First Data eyes Mexican alliance extending to merchant processing.

First Data Corp. is moving deeper into the Mexican credit card market through a joint venture that will provide processing services to Mexican merchants.

It has signed a letter of intent to team up with Bancomer, Mexico's second-largest acquirer of merchant transactions. The bank serves more than 30,000 merchants, or 30% of the market.

The Hackensack, N.J.-based processing company had announced three previous deals in Mexico, which has the most advanced payment systems market in Latin America.

Earlier in the year, First Data signed processing agreements with Inverlat, Banco del Centro, and Bancomer, but none of those relationships involved merchant processing.

First Data Resources, the Omaha-based unit of First Data Corp. that is No. 1 in credit card account services for banks, will do the processing for the latest Mexican venture.

"This joint venture will create a competitive advantage by combining Bancomer's existing merchant relationships and vast distribution channels with our state-of-the-art processing services," said Aldo Tesi, president of First Data Resources.

First Data is not the only U.S. company with credit-market expertise establishing such relationships in Mexico.

For example, Banc One Corp. signed an agreement in 1992 with Banamex to form a joint processing company called Processador XXI.

The company is processing some of Banamex's private-label credit card accounts.

Similarly, in late 1993, Total System Services Inc., a Columbus, Ga.-based competitor of First Data Resources, formed a joint credit card processing venture with a Mexican banking association known as Prosa.

Nabanco, the No. 1 company in merchant processing and a subsidiary of First Financial Management Corp., Atlanta, entered the first such alliance in April 1993 -- a merchant services program with Inverlat.
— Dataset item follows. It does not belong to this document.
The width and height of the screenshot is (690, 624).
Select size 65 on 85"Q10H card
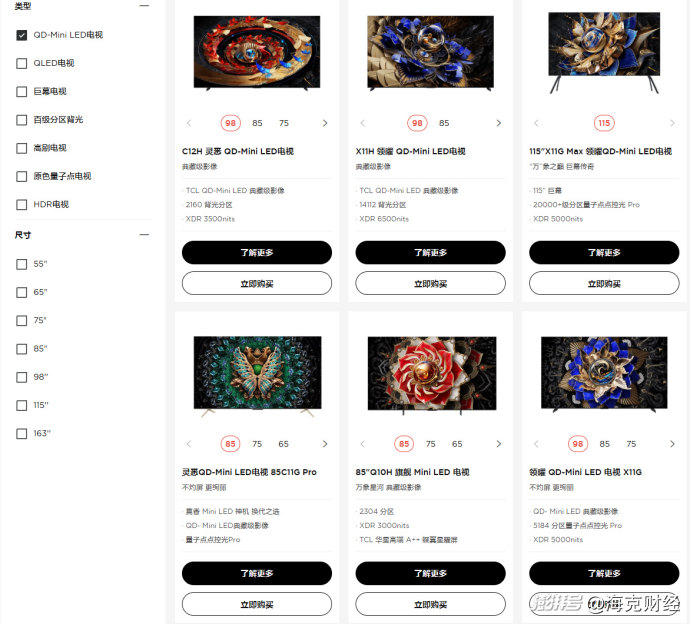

Stewart A.C. Stockdale, vice president-Latin America for MasterCard International, said, "By the end of 1995, all of the Mexican banks will have formed some sort of alliance or processing venture with an American bank."

Mexican institutions are looking for expertise and technology for which American banks and other companies are noted, Mr. Stockdale said.

"Most of the processing there will be done with U.S. backing," he added.